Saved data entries
——————————
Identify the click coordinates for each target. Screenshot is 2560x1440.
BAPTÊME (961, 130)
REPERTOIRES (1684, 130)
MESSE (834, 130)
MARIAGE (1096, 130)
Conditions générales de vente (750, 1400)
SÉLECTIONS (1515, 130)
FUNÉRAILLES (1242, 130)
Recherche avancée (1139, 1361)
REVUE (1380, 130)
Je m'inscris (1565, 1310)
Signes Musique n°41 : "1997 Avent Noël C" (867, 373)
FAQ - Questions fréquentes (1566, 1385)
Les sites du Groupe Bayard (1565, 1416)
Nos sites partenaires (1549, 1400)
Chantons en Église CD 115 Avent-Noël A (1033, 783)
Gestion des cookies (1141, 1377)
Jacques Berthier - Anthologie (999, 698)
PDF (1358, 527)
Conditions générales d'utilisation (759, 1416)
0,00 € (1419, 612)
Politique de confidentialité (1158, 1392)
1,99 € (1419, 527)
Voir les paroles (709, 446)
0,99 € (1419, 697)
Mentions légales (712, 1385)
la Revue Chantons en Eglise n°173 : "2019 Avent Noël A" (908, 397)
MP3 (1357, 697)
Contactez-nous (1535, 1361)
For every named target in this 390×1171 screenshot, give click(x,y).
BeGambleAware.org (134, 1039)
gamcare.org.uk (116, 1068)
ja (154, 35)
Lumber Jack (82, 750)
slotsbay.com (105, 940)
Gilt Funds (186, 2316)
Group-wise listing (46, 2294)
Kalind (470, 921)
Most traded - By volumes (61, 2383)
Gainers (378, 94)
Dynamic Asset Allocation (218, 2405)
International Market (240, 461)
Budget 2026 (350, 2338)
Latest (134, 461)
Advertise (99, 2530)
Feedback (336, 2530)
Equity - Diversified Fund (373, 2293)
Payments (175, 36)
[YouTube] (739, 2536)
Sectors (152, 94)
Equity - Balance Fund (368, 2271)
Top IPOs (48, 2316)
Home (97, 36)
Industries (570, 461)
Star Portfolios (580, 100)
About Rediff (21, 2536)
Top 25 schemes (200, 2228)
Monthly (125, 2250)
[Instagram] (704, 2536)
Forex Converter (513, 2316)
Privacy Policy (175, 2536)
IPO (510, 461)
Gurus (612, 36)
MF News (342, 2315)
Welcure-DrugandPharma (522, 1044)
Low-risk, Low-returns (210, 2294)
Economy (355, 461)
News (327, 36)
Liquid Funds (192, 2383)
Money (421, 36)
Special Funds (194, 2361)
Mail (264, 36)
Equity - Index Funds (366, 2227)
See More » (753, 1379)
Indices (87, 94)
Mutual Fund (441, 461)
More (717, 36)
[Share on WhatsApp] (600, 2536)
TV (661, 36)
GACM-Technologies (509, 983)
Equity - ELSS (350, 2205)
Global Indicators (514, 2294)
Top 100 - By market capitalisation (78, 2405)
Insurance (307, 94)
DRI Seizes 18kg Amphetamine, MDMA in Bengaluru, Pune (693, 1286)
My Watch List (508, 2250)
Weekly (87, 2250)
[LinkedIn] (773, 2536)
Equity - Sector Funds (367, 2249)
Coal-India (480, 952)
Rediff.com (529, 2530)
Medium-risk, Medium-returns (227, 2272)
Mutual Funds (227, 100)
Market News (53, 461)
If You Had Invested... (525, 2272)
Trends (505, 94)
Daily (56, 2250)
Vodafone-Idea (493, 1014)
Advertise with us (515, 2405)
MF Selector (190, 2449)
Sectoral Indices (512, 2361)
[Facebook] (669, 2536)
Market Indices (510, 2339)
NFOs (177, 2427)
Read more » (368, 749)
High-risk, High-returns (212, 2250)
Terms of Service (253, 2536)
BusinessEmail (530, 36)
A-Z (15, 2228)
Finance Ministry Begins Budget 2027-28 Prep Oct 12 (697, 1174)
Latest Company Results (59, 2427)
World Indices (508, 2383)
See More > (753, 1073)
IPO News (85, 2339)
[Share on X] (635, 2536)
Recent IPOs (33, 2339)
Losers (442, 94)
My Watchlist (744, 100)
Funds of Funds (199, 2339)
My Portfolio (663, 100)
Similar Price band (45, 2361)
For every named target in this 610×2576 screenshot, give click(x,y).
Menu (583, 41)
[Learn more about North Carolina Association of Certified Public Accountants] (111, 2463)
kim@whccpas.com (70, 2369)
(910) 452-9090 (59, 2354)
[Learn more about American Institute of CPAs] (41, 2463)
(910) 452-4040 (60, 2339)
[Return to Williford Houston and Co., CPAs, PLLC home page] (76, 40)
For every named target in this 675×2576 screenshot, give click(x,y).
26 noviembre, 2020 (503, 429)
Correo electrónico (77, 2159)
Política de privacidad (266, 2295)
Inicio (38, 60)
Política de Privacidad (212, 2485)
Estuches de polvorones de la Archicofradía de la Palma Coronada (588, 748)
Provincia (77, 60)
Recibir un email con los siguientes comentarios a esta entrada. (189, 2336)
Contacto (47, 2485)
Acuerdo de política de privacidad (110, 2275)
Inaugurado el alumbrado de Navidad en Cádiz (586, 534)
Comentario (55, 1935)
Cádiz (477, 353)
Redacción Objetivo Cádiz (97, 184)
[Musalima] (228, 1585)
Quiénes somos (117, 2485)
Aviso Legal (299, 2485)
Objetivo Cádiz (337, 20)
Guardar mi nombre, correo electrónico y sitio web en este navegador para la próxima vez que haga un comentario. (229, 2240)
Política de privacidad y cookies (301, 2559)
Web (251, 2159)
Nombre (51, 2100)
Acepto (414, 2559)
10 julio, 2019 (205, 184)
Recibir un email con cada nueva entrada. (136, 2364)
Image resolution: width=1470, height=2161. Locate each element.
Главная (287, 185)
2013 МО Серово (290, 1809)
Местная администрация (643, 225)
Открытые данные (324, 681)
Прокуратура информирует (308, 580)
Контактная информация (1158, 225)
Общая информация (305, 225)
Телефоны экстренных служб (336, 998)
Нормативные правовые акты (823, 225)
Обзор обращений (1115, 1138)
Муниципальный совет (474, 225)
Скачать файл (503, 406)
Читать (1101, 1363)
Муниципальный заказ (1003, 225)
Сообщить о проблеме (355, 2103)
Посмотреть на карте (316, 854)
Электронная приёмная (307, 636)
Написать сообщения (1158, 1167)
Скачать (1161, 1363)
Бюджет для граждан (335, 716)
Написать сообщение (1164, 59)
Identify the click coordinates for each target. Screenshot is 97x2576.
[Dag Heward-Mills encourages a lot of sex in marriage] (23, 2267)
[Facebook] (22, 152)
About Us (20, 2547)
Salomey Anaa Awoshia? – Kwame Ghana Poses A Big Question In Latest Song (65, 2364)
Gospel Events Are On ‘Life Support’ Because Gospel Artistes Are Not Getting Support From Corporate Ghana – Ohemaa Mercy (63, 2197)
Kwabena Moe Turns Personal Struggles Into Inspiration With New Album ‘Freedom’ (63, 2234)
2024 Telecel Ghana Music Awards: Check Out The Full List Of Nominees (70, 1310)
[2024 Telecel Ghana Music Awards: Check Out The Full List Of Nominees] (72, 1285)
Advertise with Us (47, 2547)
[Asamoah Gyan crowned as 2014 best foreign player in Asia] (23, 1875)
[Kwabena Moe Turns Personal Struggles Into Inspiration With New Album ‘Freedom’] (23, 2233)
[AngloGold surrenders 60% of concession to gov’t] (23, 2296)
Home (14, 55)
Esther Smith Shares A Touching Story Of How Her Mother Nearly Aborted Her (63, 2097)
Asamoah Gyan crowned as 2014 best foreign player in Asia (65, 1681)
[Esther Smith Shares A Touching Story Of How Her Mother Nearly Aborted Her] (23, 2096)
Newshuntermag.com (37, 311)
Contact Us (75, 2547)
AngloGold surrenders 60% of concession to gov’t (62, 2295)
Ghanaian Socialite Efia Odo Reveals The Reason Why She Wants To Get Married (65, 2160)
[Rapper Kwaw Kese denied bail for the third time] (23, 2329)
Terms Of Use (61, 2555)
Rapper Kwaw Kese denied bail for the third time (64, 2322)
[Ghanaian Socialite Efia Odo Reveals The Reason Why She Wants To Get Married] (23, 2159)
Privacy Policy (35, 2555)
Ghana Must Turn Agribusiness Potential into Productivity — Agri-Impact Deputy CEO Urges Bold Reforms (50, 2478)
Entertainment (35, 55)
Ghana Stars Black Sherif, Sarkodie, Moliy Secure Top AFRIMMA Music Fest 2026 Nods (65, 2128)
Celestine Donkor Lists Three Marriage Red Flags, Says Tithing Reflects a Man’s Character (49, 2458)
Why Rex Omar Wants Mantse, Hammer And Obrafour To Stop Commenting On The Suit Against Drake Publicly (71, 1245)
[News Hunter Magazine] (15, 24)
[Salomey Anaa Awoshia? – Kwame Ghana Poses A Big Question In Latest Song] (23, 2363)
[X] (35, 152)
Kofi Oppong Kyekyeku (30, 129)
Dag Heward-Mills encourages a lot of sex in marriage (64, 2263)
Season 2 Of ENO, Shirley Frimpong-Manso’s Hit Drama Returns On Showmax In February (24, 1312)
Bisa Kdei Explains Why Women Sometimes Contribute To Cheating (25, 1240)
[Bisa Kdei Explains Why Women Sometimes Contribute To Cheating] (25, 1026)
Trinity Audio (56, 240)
——————————
_WORK ORDER_
The lines above that hold the string "each" are to be located and copied.

_EXERCISE OUTPUT_
Identify the click coordinates for each target. Screenshot is 2560x1440.
Image resolution: width=1470, height=2161. Locate each element.
Identify the click coordinates for each target. Screenshot is 97x2576.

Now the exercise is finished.